* STORED DATA:
=== Section Start ===
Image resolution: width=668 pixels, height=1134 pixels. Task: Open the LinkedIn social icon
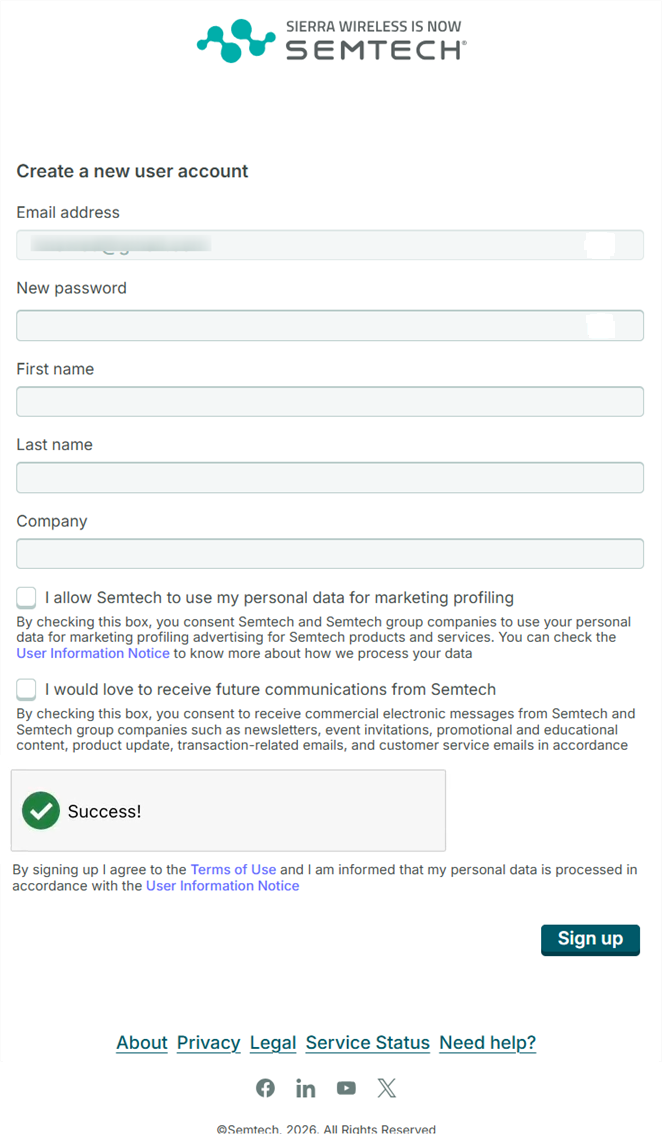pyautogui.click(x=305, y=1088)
=== Section End ===
=== Section Start ===
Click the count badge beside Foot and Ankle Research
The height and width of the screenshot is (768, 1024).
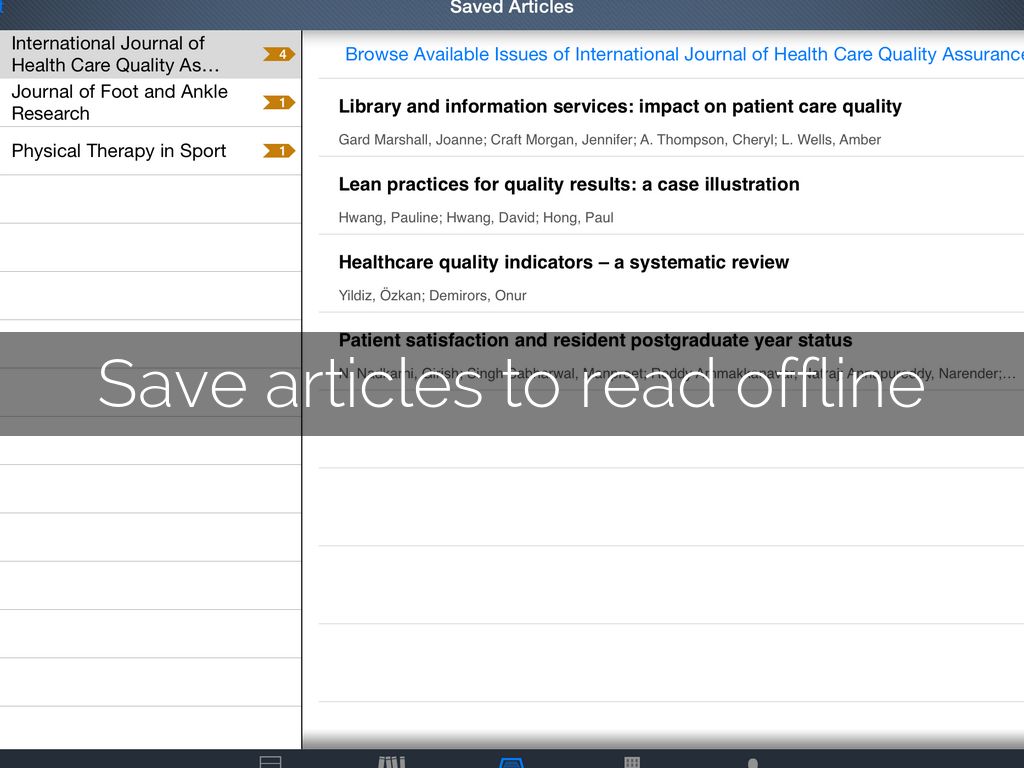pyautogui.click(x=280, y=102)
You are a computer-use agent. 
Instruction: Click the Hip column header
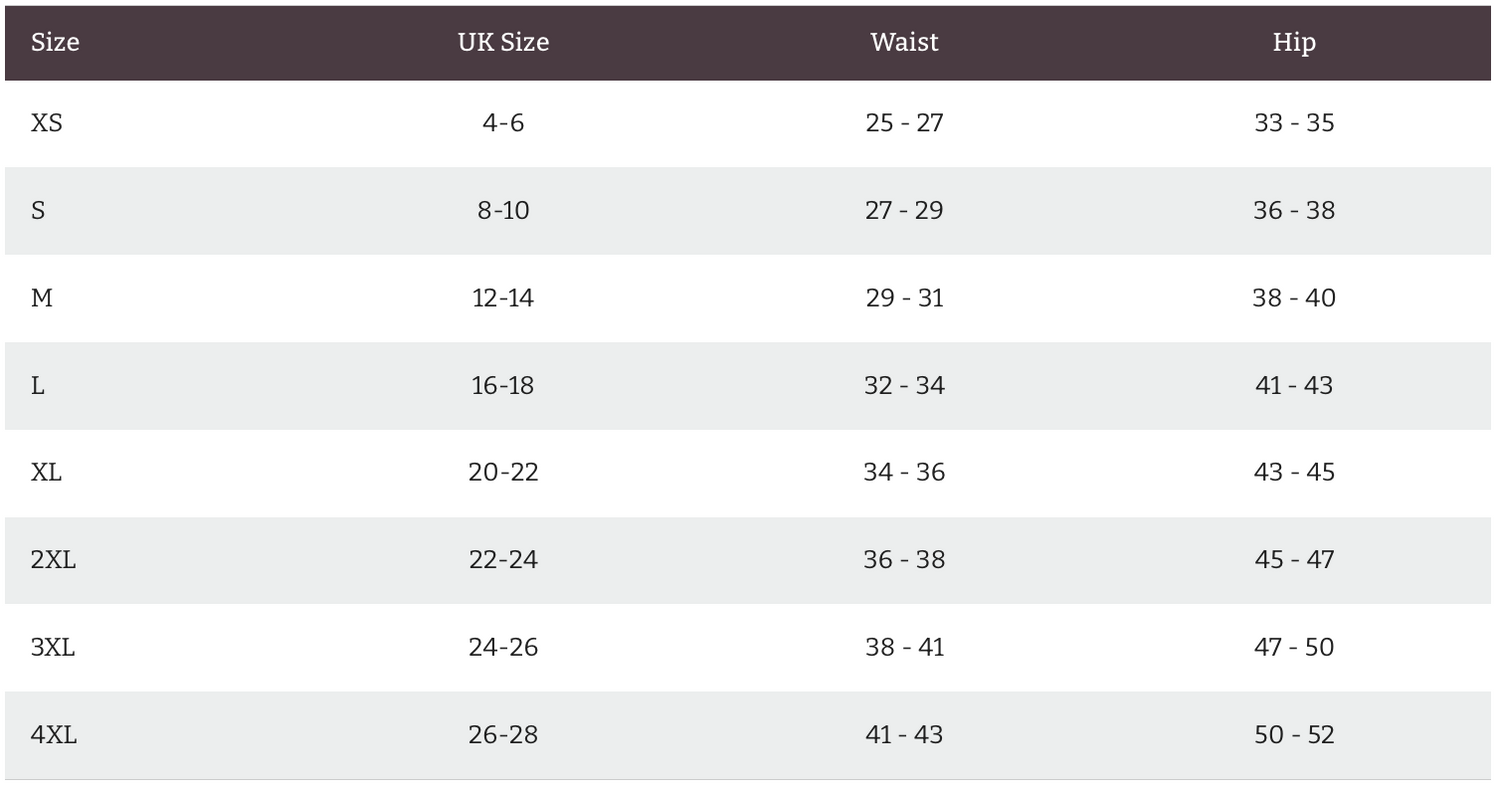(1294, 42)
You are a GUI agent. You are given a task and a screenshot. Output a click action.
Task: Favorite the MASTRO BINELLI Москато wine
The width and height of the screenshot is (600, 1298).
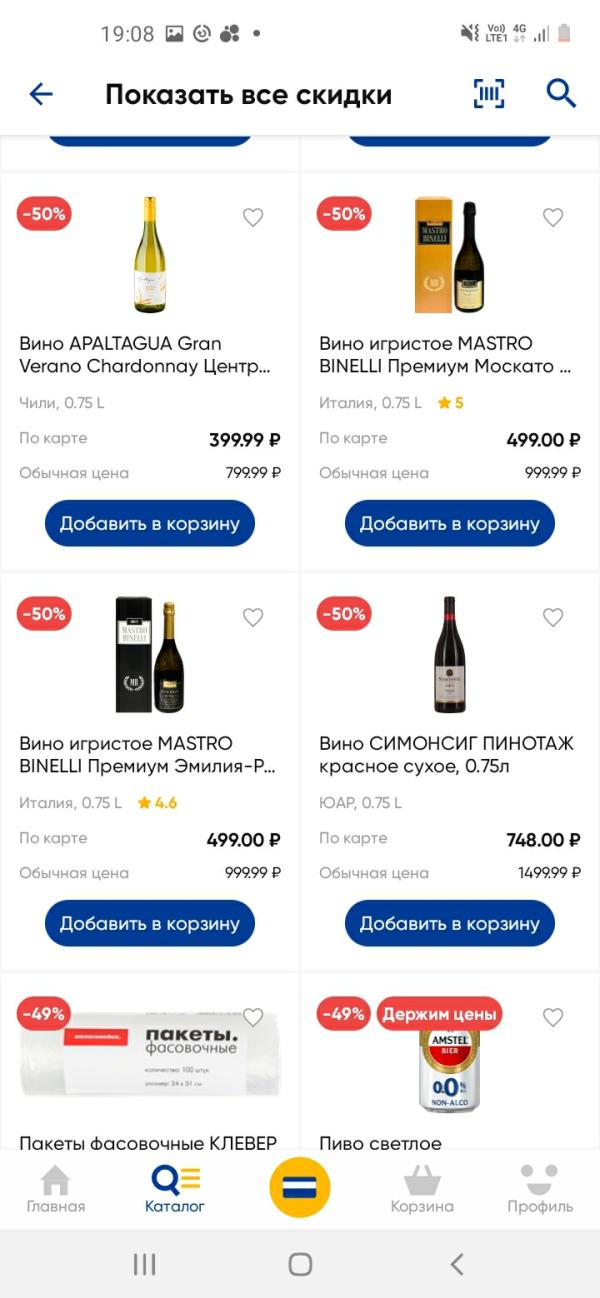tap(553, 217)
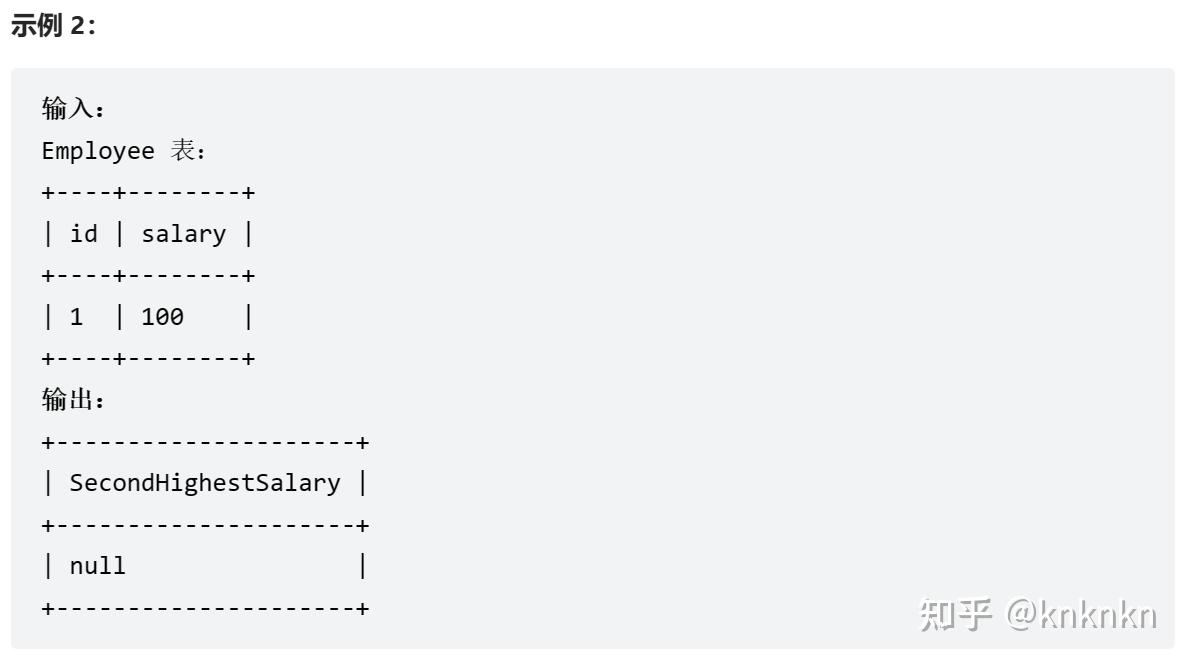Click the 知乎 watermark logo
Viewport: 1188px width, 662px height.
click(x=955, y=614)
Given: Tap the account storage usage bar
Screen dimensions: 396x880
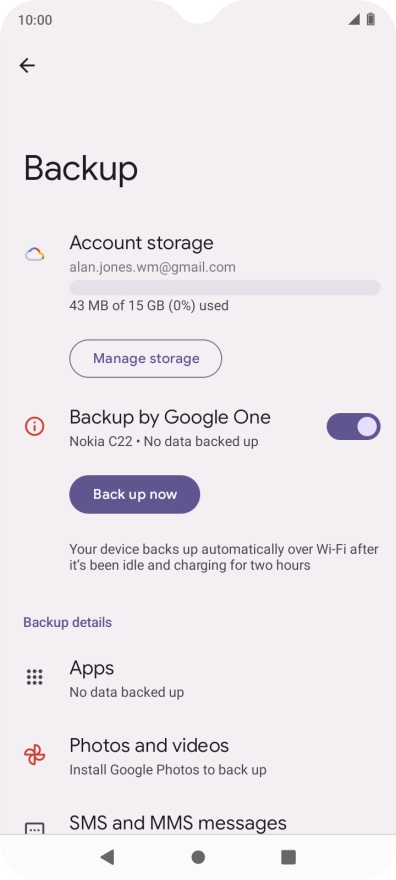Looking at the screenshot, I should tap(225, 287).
=== Section End ===
=== Section Start ===
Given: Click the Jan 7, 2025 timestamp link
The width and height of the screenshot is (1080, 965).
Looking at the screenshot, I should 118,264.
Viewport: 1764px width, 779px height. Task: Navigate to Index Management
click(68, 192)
=== Section End ===
* BRIEF: All lines in the records with the string "agent" should be copied out.

* ANSWER TO THE PROBLEM:
You are a computer-use agent. 
You are a GUI agent. You are given a task and a screenshot. Output a click action.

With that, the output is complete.